Emerging from the fog of life, one gains insight on navigating the fog of literature. Since the fog is a labyrinth where committing a word--any word--to the page seems the ultimate in hubris, the act of the ego actually admitting its owner's humanity, I sought immediate escape from the maze of self into literature (sometimes books, sometimes movies, but usually various dramatizations on BBC 4 or 7--by the way, Douglas Adams' Dr. Who
program now "animated" is back online as are new episodes continuing The Hitchhiker's Guide to the Galaxy
series which just began today).
This is the most primary tool of literature: the wheel, the body with opposable thumbs. No doubt to the surprise of both camps, I place both language and plot here. Language allows reader immediate access into the transport while plot involves us with being transported. Language is the mood it casts us into through word choice for sound and feelings conveyed through the charge of connotation. Without language, it's hard to muck through to find the plot. Without plot, it's hard to stay interested in language. Both can also be embroiled in the creation of art but are more reliably the mechanisms which get us there.
The majority of readers only want to be transported, to be entertained, so most movies and novels dwell happily in this territory. Here they can bask in the limelight for a year, maybe, and fade from memory. Matthew Cheney says we're entertained by different things. Maybe so to a degree. But then, I doubt that it was mistake to describe plot in terms interchangable with sexual intercourse since the body in conjugal movement is a literary discourse of interest to most humans.
This is the heart, the fire in the belly, the fuel that burns and drives the wheels, the circulation system that delivers energy to the body. Can we believe the reality of these characters and setting and plot? How well rendered are they? This includes conjuring the right image as well as the telling gesture or object or observation or the sense of wonder.
Some might place imagery in the above category, but language as meant above refers to style while language used here is focused on the evocative because these may exist in opposition, competing for priority as the text demands. The language of image requires specificity, whereas the language of style may require that a less exact but more mood-conjuring term. I'll get to specifics soon, analyzing the results of Jay Lake's character description contest.

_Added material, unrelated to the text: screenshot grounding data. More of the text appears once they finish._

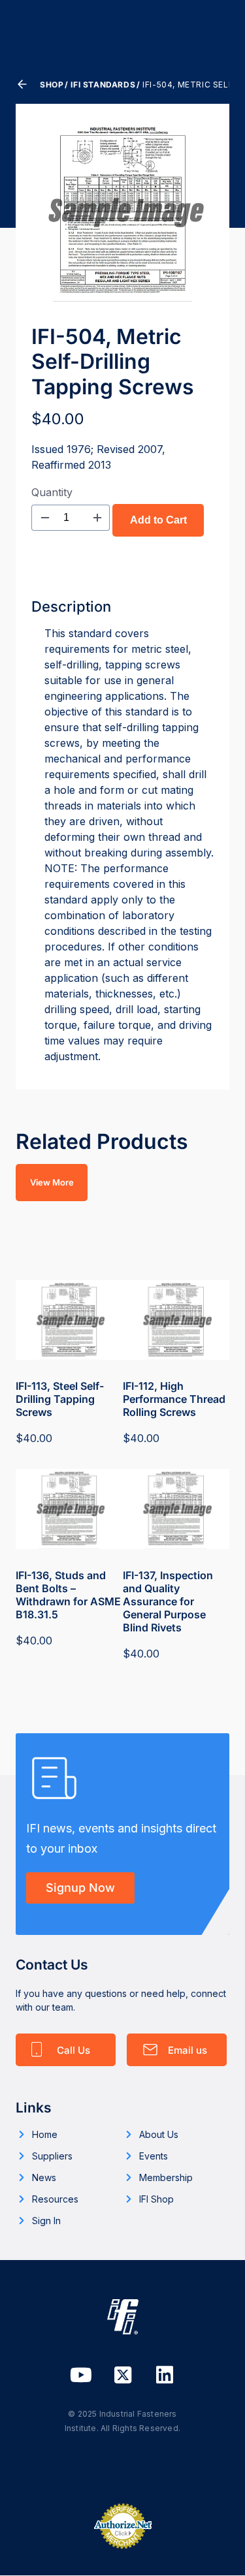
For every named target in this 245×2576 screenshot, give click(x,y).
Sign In (46, 2220)
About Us (158, 2134)
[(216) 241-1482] (66, 2050)
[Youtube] (81, 2375)
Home (44, 2134)
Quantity (52, 492)
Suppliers (52, 2155)
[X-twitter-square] (123, 2375)
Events (153, 2155)
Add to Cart (158, 520)
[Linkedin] (165, 2375)
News (44, 2177)
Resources (55, 2199)
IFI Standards (103, 84)
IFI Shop (156, 2199)
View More (52, 1182)
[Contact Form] (177, 2050)
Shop (51, 84)
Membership (166, 2177)
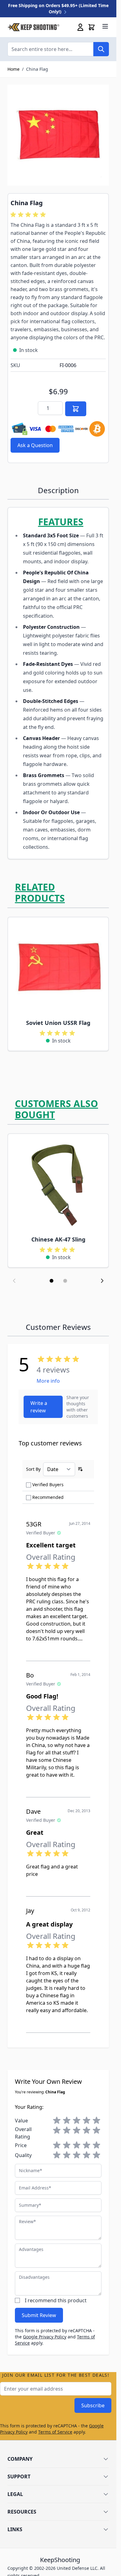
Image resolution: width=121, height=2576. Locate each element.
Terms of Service (55, 2432)
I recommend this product (56, 2300)
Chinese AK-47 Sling (58, 1239)
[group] (29, 214)
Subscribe (93, 2405)
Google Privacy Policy (44, 2337)
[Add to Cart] (75, 408)
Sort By (33, 1469)
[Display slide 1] (51, 1281)
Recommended (48, 1497)
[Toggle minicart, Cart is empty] (91, 27)
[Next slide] (102, 1281)
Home (13, 69)
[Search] (101, 49)
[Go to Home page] (33, 27)
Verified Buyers (48, 1484)
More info (48, 1380)
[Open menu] (105, 26)
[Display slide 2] (65, 1281)
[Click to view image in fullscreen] (58, 135)
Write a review (38, 1407)
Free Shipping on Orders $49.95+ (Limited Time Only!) (58, 8)
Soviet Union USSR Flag (58, 1022)
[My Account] (80, 27)
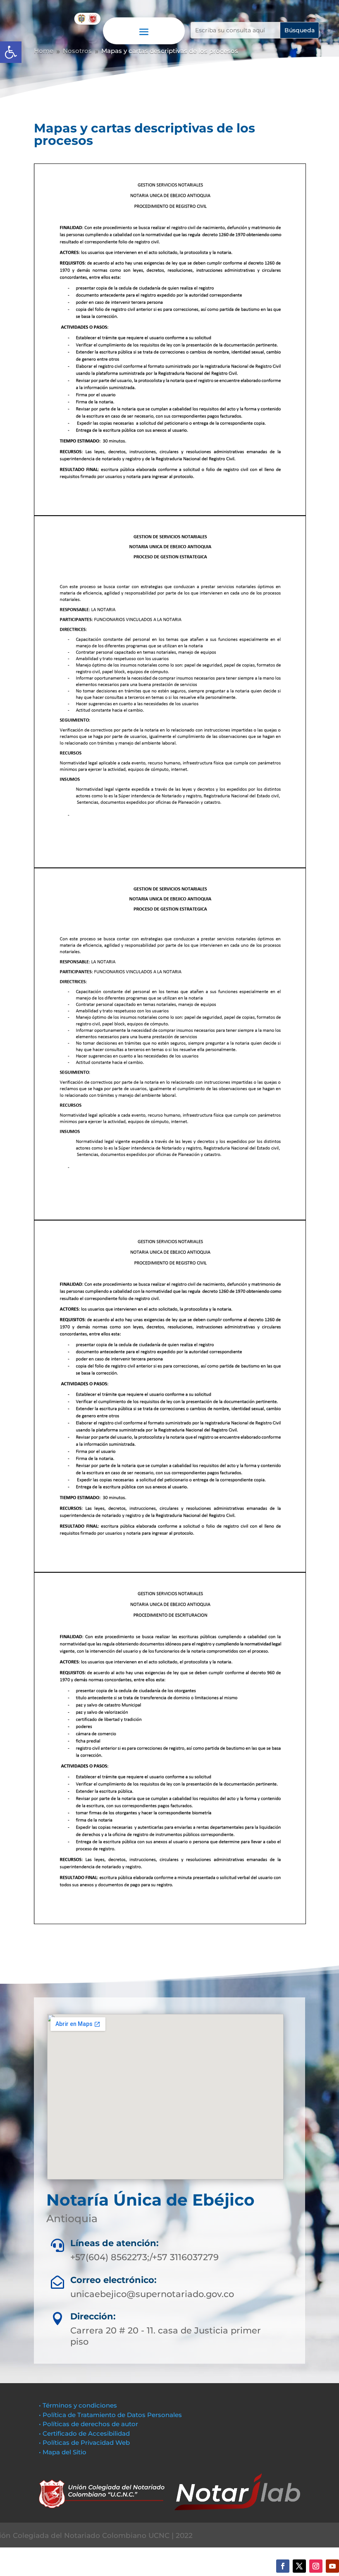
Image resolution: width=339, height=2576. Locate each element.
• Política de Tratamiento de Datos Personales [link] (110, 2415)
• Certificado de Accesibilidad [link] (84, 2433)
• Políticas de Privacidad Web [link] (84, 2442)
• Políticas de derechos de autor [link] (88, 2424)
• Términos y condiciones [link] (78, 2405)
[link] (10, 52)
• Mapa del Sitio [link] (63, 2452)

For more discerning fans of art, this is the most crucial tool: This is what they mean when they talk about art. It's hard to dispute. Myself, I hate to put emphasis on any one tool, lest another fall into disuse; but when I decide whether or not to invest valuable beer money in art, the heart of the work has to be probed. I'm willing to buy art that mostly plays with the mind (Borges), but I also want to feel. It is a mistake to think that this is all a work needs: Without transport, the believability stagnates; without thought, it is forgotten.
Transport to Thought
If plot is transport away from ourselves, the primary or cohesive art brings us back to ourselves, transformed--if only transformed back into the people and beliefs we were, albeit enlightened about that existence. Art is the mind, the thought, the nervous system, the thing(s) we dwell on after the last page is turned. By dwelling in thought after the last page, the story lives on as neurons align to form pathways to secure such thought, and invariably is passed on to others so that the thought can be discussed--for or
Critics sometimes look only for this factor, passing up both the transport and the heart of a work, praising dull, dead, and thoroughly dessicated prose without recognizing the need for the other tools of art. If the reader can't be transported away from himself, how can he come back? If the reader can't care about the character and his world, why should he dwell there?

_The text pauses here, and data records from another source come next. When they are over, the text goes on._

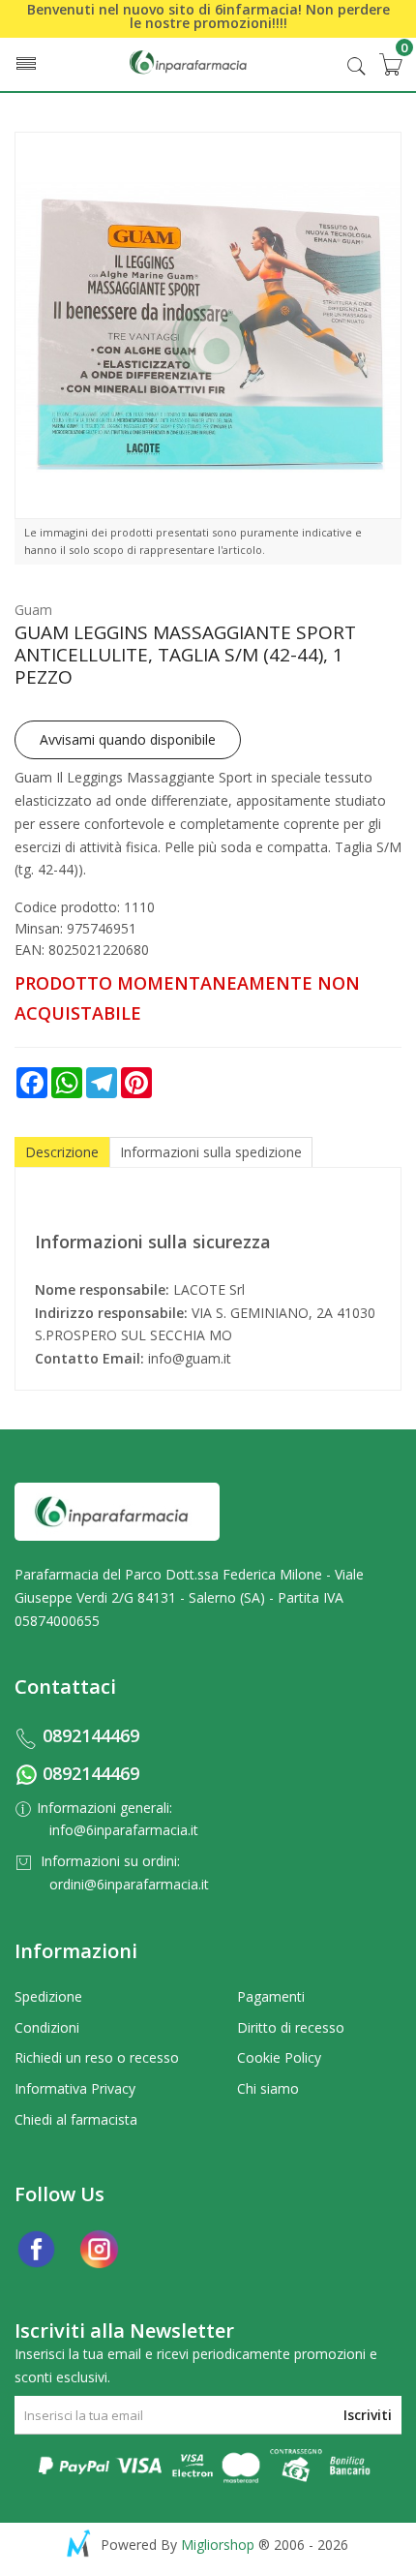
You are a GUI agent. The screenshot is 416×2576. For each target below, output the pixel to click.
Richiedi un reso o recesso (97, 2057)
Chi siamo (268, 2088)
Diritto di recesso (290, 2027)
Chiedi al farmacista (76, 2119)
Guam (33, 609)
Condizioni (47, 2027)
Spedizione (48, 1996)
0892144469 (91, 1735)
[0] (389, 64)
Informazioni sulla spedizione (211, 1152)
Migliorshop (217, 2544)
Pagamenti (271, 1996)
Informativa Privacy (75, 2088)
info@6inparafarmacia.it (123, 1830)
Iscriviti (367, 2415)
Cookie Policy (279, 2057)
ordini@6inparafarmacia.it (129, 1884)
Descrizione (62, 1152)
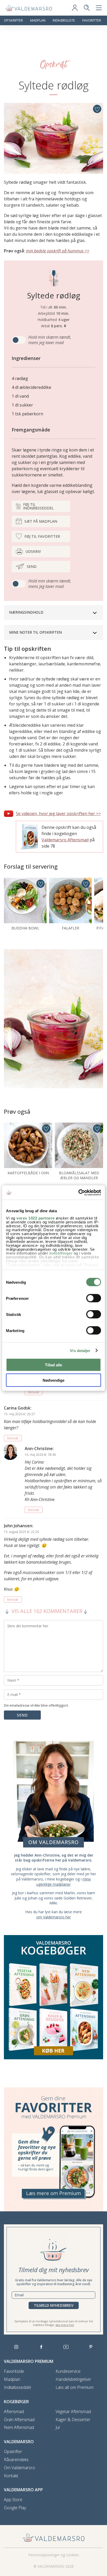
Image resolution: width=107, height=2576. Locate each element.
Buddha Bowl (25, 928)
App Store (13, 2499)
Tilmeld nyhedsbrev (53, 2305)
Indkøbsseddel (17, 2387)
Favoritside (14, 2371)
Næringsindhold (26, 612)
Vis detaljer (80, 1350)
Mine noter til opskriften (35, 632)
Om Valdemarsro (19, 2467)
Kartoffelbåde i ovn (28, 1172)
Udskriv (33, 551)
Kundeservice (68, 2371)
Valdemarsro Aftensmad (65, 840)
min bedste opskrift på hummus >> (57, 251)
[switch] (93, 1298)
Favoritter (91, 20)
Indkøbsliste (64, 20)
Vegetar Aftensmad (73, 2411)
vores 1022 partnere (35, 1218)
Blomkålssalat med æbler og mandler (79, 1175)
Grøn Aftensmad (19, 2419)
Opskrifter (13, 20)
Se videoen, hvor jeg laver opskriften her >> (58, 813)
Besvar (33, 1391)
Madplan (37, 20)
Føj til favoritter (42, 536)
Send (32, 566)
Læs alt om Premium (74, 2387)
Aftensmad (14, 2411)
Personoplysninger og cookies (53, 2554)
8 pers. (57, 325)
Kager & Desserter (73, 2419)
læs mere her (65, 2325)
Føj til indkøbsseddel (38, 506)
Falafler (70, 928)
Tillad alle (53, 1365)
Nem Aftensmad (19, 2427)
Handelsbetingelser (73, 2379)
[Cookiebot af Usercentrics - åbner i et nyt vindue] (78, 1192)
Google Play (15, 2508)
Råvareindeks (16, 2459)
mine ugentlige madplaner (63, 1882)
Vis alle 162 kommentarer (46, 1611)
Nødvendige (53, 1380)
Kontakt (11, 2476)
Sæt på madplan (40, 521)
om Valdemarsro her (53, 1917)
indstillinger (61, 1253)
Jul (58, 2427)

No work of art walks on all three legs, equally. Even my favorite, John Steinbeck's Of Mice and Men
cannot be seen as a paragon of style--although it is presumably a crossbreed of the play and the novel. Shakespeare's Hamlet
, too, as close to perfect as a work of art may have flaws invisible over the distance of time.
Most weigh more in sone category or another. I, Robot
has little style, much plot, much thought, and some rightness. 21 Grams
has much style, much plot, some thought, and much rightness. Sky Captain
has much style, much plot, little thought, and some rightness. Federico Fellini's 8 1/2
has much style, some plot, much thought, much rightness.
Breaking apart stories in this way makes it easier to see whether one can measure one work of art against another. If two novels weigh heavily on plot or thought or rightness, they can be equitably be compared.